Supplied material =
________________

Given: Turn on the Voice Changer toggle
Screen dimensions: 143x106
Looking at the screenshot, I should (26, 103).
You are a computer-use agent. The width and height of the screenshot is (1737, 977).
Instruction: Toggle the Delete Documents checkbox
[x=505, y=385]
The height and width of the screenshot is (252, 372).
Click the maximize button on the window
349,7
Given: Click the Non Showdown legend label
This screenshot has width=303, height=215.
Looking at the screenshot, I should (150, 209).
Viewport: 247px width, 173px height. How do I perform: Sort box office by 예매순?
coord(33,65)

________________

Task requirements = The answer must be the line containing "Viewport: 247px width, 173px" and every line after it to the end of the records, repeated exactly.

Expected answer =
Viewport: 247px width, 173px height. How do I perform: Sort box office by 예매순?
coord(33,65)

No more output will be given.